Termo “genocídio” é rejeitado por israelenses
Embora sejam respeitadas internacionalmente, a B’Tselem e a PHRI são vistas dentro de Israel como pertencentes a uma ala política minoritária, e suas opiniões não representam a grande maioria da população, segundo a agência de notícias Associated Press.
Ainda assim, a acusação de genocídio vinda de vozes israelenses toca em um tabu na sociedade. O termo “genocídio” tem um peso especial em Israel devido às profundas memórias do genocídio nazista contra os judeus europeus. Mesmo os críticos mais ferrenhos do governo israelense, em geral, evitam fazer tal acusação.
O escrutínio mais amplo sobre a conduta de Israel em Gaza também tem sido limitado internamente por outros motivos. Apesar da destruição e do número de mortos no território, e mesmo diante do crescente isolamento internacional do país, a maioria dos israelenses ainda acredita na legitimidade da guerra.
A Convenção para a Prevenção e Punição do Crime de Genocídio, de 1948, foi criada justamente após a Segunda Guerra Mundial e o assassinato de 6 milhões de judeus pela Alemanha nazista. Ela define genocídio como atos “cometidos com a intenção de destruir, total ou parcialmente, um grupo nacional, étnico, racial ou religioso”.
Para Shalev, isso faz com que o público israelense tome acusações de genocídio como sendo antissemitas ou enviesadas contra Israel. “Como neto de um sobrevivente do Holocausto, é muito doloroso para mim chegar a essa conclusão”, disse ele. “Talvez organizações de direitos humanos sediadas em Israel chegarem a essa conclusão seja uma forma de enfrentar essa acusação e levar as pessoas a reconhecerem a realidade”, afirmou.
Acusação ecoa organizações civis internacionais
Algumas organizações internacionais de direitos humanos, como a Human Rights Watch e a Anistia Internacional, já acusaram que haveria um genocídio em Gaza.
Em uma decisão provisória no início de 2024, em um processo movido pela África do Sul, a Corte Internacional de Justiça (CIJ) considerou “plausível” que a ofensiva israelense tenha violado a Convenção da ONU para a Prevenção do Genocídio.
Na última semana, o ministério das Relações Exteriores do Brasil disse que o país vai aderir à ação da África do Sul no CIJ. A pasta cita, como justificativa, o cotidiano “massacre de civis” durante a entrega de ajuda humanitária em Gaza e a “utilização despudorada da fome como arma de guerra”. O presidente Luiz Inácio Lula da Silva também já classificou o caso como genocídio em mais de uma ocasião.
Kai Ambos, professor de direito internacional da Universidade de Göttingen, leu os relatórios e afirmou ao portal alemão Tagesschau que há diversas evidências de ataques contra os palestinos como um grupo e da destruição de seus meios de subsistência, mas apontou limitações sobre a acusação de crime de genocídio.
“A grande questão é se há também uma intenção de destruir nos termos do conceito da Convenção sobre Genocídio, isto é, a intenção de destruir um grupo específico.

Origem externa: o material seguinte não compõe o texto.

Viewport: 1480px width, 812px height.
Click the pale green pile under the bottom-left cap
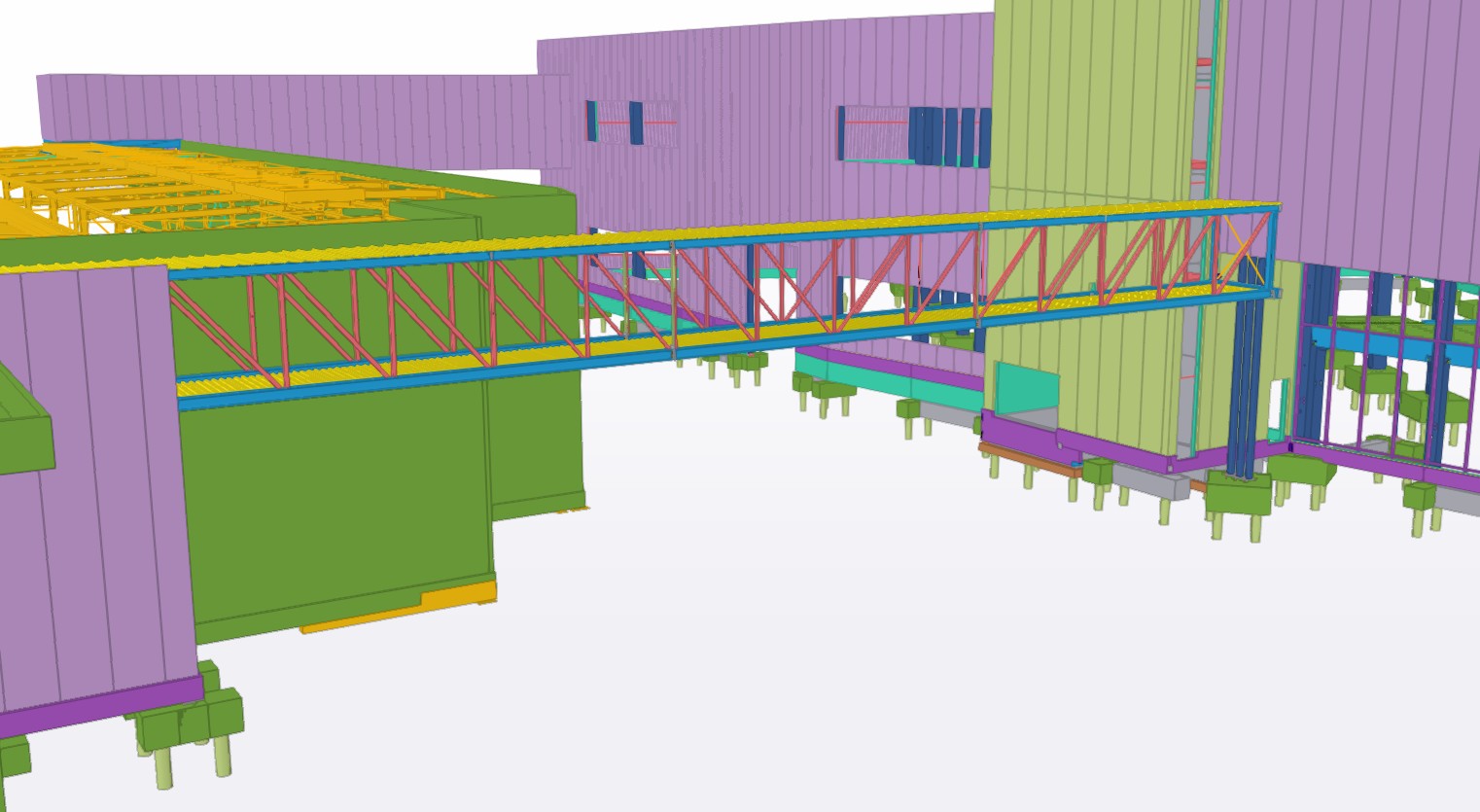pyautogui.click(x=163, y=768)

Isso teria que ser provado contra o Estado de Israel ou representantes desse Estado. Há vários pré-requisitos para isso, que na minha opinião não foram explicitamente examinados nos relatórios”, afirmou.
Em um artigo publicado no jornal Jerusalem Post no domingo, Dani Dayan, presidente do memorial do Holocausto Yad Vashem, disse que não era correto acusar Israel de cometer genocídio.
“Mas isso não significa que não devemos reconhecer o sofrimento dos civis em Gaza. Há muitos homens, mulheres e crianças sem qualquer ligação com o terrorismo que estão enfrentando devastação, deslocamento e perda”, escreveu. “A angústia deles é real, e nossa tradição moral nos obriga a não ignorar isso.”